Porque é também no silêncio que se encontra a esperança — e a esperança está acima de qualquer paranóia. Eis a atitude ética que Thomas Pynchon toma entre a sua vida envolta em sombras e a sua obra iluminadora, ao decidir não dar declarações auto-explicativas, entrevistas auto-indulgentes, fotos auto-apreciadoras ou textos que servem somente para conquistar um pouco de auto-afirmação. São seus livros que devem falar pelo que são — como símbolos de uma alma que se abre para o divino, mas não se esquece do que acontece aqui na Terra. Tal literatura, apesar de seu mistério, não é feita numa torre de marfim, muito menos para alguém que vive numa torre de marfim. Aliás, nenhuma literatura que se preza é feita e lida em torres de marfim, uma vez que o escritor deve captar as contradições da realidade, mesmo que elas sejam decifradas pelos leitores muitos anos depois. Para muitos, a realidade, com suas mil e uma cabeças, é impiedosa demais — e esta crueldade está em cada página da obra de Thomas Pynchon, este agente secreto que contrabandeia a recuperação da literatura para o mundo contemporâneo, como um dos meios para restaurar a fé e a esperança em nós mesmos.

**Detalhes da tarefa:**
Responda com base no trecho sobre Thomas Pynchon:
1. O que, segundo o trecho, está acima de qualquer paranoia?
2. O que deve falar pelo que são, em vez de declarações e entrevistas?
3. Como o trecho chama Thomas Pynchon na última frase?

[Entradas do conjunto de dados]
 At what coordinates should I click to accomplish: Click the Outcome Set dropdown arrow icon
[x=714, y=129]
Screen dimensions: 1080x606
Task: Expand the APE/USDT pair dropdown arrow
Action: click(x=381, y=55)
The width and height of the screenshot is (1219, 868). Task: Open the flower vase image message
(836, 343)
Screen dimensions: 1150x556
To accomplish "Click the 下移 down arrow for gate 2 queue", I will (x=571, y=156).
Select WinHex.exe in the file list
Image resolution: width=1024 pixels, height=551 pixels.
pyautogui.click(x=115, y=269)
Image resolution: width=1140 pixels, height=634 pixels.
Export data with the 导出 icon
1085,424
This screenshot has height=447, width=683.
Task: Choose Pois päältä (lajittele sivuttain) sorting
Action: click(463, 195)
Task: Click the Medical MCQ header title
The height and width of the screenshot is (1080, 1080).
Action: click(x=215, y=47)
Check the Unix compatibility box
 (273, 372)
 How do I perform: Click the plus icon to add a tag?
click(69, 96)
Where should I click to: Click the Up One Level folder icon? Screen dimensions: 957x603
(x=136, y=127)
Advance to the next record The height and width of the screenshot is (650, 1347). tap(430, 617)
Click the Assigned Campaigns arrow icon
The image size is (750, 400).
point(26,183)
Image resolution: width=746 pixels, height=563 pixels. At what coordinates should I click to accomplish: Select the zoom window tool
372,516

**Resposta do exercício:**
1. A esperança.
2. Os livros de Thomas Pynchon.
3. De agente secreto que contrabandeia a recuperação da literatura para o mundo contemporâneo.